In order to further understand the cycling of life's major elements in the ocean of Europa, researchers calculated how much hydrogen that could potentially be produced in Europa's ocean as seawater reacts with rock, in a process called serpentinization. They also measured the amount of oxidants produced in Europa.

According to the study, hydrogen are released during the serpentinization process when the water percolates into spaces between mineral grains and reacts with the rock to form new minerals, while oxidants are made when water ice molecules were split apart by Jupiter's radiation.

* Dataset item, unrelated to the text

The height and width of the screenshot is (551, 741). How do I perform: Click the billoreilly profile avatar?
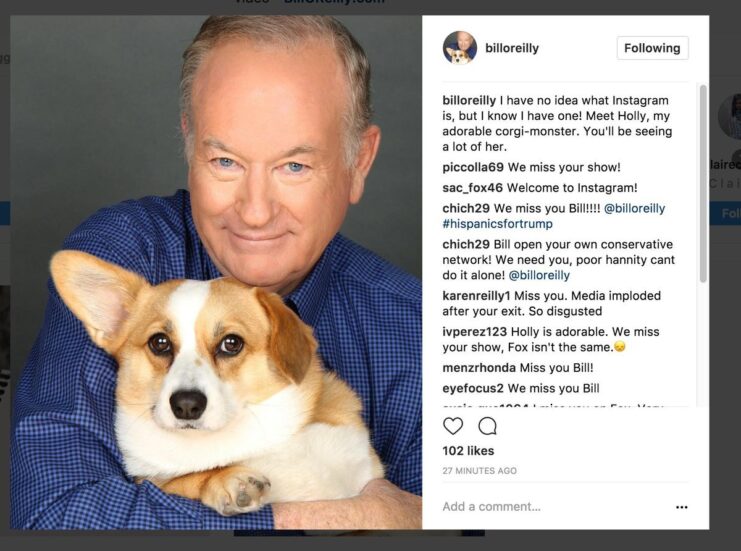point(459,48)
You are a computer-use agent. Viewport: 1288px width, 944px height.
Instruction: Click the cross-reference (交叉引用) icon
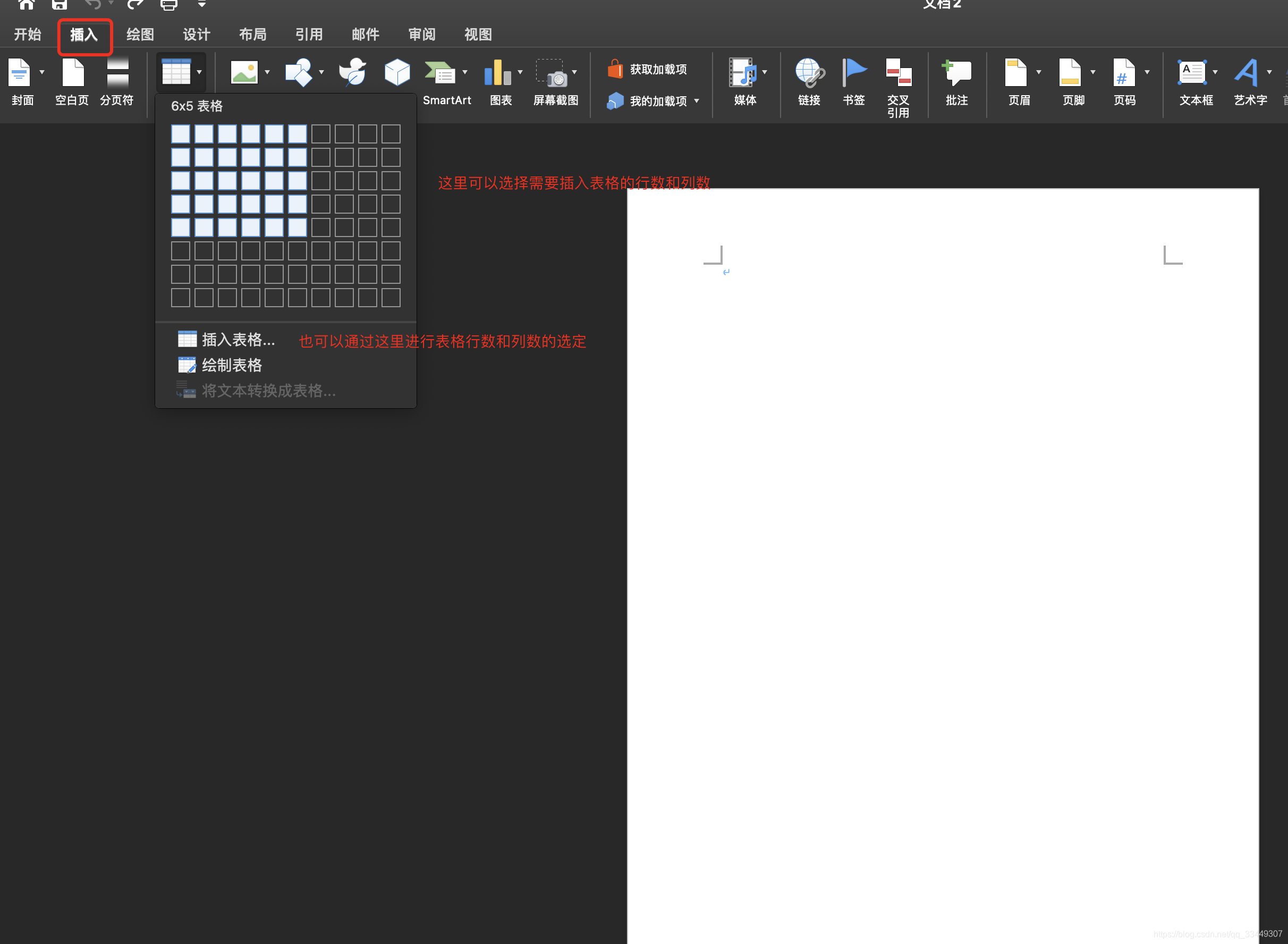(x=899, y=73)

"The oxidants from the ice are like the positive terminal of a battery, and the chemicals from the seafloor, called reductants, are like the negative terminal. Whether or not life and biological processes complete the circuit is part of what motivates our exploration of Europa," said Kevin Hand, a planetary scientist at JPL and co-author of the study, said in a press release.

The discovery of the earthlike balance of balance in the production of oxygen and hydrogen in Europa does not necessary mean that life can occur in the Jovian moon. Lots of research are still needed to further understand how ocean's in Europa works.

By 2020, NASA plans to send a highly capable radiation-tolerant spacecraft into a long, looping orbit around Jupiter to perform repeated close flybys of Europa, taking high-resolution images, determining the composition of the moon's icy surface and faint atmosphere and investigating the moon's ice shell, ocean and interior.